Dans l’élan de cette année étincelante pour le documentaire, le Fema nous offre un sacré plateau, un festival dans le festival. D’abord ma joie toute personnelle de voir figurer dans les avant-premières, l’Œil d’or 2023 (ou plutôt, un des Yeux d’or, puisque le jury a décerné deux prix ex aequo), Les Filles d’Olfa, le magnifique opus de Kaouther Ben Hania. Un prix qui s’impose peu à peu puisque les films distingués concourent désormais pour les Oscars. Le Festival de Cannes qui a mis – fait si rare depuis bien longtemps – 2 documentaires en Compétition officielle cette année : Jeunesse de Wang Bing et le film de Kaouther. C’est un film majeur dans sa forme, dans ce qu’il raconte des tourments du temps présent. On y rit, on y pleure. Du grand cinéma.

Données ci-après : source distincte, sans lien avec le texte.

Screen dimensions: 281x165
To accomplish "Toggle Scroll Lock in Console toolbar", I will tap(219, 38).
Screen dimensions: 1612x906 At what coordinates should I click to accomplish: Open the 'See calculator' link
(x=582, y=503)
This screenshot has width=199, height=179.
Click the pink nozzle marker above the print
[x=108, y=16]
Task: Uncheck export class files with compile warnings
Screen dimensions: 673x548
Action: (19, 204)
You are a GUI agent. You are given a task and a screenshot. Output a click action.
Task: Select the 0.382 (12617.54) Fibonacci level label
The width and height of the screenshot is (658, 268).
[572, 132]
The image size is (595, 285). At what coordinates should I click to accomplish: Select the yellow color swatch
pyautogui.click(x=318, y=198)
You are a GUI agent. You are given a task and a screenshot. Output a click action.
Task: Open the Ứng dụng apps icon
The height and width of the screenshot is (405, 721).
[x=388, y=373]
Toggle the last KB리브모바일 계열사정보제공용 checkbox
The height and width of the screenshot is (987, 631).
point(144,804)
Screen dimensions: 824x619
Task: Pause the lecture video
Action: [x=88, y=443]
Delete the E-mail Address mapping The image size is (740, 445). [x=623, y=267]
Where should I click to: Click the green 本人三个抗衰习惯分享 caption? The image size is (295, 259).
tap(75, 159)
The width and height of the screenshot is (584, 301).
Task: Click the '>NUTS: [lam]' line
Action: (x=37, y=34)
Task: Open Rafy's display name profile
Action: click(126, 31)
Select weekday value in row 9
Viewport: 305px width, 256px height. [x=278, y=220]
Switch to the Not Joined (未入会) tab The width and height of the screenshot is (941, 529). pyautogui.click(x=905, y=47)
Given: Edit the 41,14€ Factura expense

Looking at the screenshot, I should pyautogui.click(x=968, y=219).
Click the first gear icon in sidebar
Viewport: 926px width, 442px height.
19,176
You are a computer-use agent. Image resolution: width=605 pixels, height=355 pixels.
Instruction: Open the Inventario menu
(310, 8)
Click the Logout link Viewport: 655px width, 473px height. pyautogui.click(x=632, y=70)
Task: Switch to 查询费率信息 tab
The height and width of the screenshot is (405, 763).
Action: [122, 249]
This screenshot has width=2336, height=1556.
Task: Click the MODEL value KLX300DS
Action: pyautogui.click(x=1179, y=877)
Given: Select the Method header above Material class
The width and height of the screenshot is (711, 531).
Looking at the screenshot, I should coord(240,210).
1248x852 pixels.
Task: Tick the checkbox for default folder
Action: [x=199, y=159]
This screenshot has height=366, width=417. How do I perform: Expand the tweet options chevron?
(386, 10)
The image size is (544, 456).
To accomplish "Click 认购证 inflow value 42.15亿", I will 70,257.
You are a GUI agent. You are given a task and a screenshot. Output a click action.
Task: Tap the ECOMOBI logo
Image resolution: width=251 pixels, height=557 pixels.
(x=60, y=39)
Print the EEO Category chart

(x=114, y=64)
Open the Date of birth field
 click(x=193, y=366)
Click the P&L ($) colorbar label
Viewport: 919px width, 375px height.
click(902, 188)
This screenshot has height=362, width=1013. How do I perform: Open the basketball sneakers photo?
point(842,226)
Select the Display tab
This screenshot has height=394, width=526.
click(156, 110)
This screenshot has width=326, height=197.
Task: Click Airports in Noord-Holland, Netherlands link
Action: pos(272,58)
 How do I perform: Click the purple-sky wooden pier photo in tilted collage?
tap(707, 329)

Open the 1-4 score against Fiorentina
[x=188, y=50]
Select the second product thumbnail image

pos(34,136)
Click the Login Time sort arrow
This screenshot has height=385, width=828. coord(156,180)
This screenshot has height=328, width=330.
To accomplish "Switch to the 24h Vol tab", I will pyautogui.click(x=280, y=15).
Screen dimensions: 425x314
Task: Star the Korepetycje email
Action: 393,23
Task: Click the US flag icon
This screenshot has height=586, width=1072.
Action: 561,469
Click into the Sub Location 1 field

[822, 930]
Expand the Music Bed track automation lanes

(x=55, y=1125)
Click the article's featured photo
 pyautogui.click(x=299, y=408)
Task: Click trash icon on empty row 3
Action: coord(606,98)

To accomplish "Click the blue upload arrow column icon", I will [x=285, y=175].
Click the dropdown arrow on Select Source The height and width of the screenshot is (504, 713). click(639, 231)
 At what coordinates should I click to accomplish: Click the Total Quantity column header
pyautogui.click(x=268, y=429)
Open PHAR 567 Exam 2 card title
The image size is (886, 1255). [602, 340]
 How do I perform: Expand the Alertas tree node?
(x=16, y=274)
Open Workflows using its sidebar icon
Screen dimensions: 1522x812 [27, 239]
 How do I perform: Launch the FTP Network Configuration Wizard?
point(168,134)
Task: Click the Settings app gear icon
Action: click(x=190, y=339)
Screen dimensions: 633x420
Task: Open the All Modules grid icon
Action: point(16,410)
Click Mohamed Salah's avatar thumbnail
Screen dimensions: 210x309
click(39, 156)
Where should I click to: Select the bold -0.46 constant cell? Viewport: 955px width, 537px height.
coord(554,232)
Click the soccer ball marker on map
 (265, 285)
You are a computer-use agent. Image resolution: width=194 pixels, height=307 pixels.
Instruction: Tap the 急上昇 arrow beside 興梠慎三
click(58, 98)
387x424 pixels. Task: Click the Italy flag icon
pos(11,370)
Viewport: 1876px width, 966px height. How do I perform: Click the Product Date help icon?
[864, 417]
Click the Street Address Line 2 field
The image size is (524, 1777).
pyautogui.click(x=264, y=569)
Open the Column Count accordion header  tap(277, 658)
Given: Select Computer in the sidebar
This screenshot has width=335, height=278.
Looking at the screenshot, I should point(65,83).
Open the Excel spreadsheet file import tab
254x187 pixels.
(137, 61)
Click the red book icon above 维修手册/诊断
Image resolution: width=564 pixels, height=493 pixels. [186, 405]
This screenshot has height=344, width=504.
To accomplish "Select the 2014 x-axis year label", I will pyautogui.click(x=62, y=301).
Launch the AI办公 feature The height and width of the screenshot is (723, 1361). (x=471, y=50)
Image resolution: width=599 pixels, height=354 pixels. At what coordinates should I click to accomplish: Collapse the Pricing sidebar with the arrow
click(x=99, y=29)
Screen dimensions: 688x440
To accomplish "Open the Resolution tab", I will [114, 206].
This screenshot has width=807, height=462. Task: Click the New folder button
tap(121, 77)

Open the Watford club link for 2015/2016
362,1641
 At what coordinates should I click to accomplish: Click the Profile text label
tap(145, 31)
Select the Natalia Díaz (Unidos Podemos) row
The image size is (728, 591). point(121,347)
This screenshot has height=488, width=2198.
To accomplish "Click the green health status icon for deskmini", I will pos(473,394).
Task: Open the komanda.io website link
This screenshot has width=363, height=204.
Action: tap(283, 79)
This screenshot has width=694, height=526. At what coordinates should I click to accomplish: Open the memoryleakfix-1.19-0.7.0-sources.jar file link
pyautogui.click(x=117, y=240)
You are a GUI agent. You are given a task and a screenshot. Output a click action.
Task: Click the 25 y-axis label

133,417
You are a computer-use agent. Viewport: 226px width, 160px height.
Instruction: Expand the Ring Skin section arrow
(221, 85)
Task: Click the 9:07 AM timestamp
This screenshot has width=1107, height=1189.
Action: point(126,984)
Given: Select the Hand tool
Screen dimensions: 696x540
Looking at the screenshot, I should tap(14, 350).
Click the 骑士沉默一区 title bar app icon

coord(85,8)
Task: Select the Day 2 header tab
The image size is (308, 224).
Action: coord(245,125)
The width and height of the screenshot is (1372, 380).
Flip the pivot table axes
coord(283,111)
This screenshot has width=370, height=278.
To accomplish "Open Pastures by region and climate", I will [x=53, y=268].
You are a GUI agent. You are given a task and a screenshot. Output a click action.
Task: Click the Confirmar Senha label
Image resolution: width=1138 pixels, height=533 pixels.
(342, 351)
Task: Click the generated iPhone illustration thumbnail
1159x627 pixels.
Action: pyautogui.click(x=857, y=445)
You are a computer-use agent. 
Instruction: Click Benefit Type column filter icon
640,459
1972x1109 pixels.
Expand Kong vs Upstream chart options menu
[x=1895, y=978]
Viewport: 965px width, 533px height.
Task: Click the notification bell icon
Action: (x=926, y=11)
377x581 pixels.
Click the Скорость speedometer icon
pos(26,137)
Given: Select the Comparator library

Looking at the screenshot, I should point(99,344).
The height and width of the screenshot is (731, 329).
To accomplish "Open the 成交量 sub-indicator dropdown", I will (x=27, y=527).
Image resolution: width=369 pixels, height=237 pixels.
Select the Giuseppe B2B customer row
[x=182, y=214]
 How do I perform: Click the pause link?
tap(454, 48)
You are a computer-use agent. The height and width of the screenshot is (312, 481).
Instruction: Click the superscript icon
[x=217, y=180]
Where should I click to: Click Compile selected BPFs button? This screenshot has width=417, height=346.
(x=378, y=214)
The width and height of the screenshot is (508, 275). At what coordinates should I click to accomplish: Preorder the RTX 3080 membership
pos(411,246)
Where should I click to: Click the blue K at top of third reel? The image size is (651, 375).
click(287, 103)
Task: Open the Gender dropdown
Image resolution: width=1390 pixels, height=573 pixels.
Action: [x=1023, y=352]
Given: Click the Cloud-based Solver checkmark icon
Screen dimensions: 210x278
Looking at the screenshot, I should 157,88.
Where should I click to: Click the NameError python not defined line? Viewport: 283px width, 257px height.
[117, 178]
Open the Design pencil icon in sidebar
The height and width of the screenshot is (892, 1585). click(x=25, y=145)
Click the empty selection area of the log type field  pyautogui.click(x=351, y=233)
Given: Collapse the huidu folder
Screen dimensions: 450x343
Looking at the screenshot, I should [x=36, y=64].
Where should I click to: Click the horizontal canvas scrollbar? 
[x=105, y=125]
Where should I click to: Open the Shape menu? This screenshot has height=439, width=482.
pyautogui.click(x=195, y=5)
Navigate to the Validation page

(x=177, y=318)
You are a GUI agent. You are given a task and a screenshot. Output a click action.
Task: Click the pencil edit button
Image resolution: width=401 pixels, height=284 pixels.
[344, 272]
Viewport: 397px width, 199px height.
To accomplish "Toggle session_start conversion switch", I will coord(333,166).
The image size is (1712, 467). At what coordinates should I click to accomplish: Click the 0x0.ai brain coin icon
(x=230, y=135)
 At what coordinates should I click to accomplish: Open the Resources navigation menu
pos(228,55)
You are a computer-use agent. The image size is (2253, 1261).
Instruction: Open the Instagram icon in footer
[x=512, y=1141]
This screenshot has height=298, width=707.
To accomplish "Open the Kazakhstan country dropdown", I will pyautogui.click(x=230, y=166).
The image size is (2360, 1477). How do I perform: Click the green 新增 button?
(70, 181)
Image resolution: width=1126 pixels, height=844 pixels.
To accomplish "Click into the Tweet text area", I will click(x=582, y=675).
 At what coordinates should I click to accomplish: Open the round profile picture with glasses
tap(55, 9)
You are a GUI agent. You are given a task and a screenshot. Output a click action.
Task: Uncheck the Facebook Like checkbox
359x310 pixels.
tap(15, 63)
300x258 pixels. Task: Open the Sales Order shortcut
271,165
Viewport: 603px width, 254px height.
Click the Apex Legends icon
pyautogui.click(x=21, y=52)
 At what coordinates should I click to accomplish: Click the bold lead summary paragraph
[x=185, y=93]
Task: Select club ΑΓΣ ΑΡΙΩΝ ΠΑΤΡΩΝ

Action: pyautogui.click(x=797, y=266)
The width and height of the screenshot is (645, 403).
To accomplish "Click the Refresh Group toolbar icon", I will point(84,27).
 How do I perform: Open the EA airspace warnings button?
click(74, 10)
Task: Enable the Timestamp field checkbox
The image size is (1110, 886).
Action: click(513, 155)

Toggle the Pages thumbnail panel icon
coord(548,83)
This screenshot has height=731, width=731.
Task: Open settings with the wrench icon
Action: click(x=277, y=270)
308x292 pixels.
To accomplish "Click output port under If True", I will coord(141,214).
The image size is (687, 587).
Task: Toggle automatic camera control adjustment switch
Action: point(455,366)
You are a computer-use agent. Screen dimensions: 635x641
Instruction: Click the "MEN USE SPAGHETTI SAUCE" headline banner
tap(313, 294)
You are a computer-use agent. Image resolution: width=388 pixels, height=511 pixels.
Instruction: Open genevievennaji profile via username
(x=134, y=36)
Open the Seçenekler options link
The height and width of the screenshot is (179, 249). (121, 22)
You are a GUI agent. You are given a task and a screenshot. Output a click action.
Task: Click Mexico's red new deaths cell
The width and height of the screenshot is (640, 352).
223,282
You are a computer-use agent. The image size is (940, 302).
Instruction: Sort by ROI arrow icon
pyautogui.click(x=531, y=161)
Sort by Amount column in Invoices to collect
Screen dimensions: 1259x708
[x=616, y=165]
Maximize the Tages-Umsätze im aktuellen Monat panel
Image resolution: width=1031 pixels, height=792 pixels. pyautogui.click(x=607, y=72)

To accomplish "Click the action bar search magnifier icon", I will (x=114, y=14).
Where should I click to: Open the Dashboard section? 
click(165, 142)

Kaouther sera bien entourée si j’en crois la programmation documentaire exceptionnelle de cette édition, avec 18 documentaires présentés. Je suis particulièrement heureuse de voir que les réalisatrices s’y taillent la part du lion. Je me suis attachée dans mon dernier film Jane Campion, la femme-cinéma, présenté au Fema 2022, à montrer à quel point le cinéma avait encore du chemin à faire pour intégrer une légitime parité. Je fais le compte : il y a plus de films de femmes que de films d’hommes dans cette brillante sélection 2023. Ce n’est que justice mais c’est un beau cadeau. Que les programmatrices du Fema en soient ici remerciées. Ils reflètent un état des lieux réjouissant qui accorde la part belle au documentaire et aux femmes cinéastes. Si beaucoup de choses restent encore à régler, j’ai l’impression qu’un vaste mouvement de fond est en marche. À l’image des femmes en cinéma, le documentaire regagne le terrain qui lui est dû ! Quelle joie… Vive l’année documentaire !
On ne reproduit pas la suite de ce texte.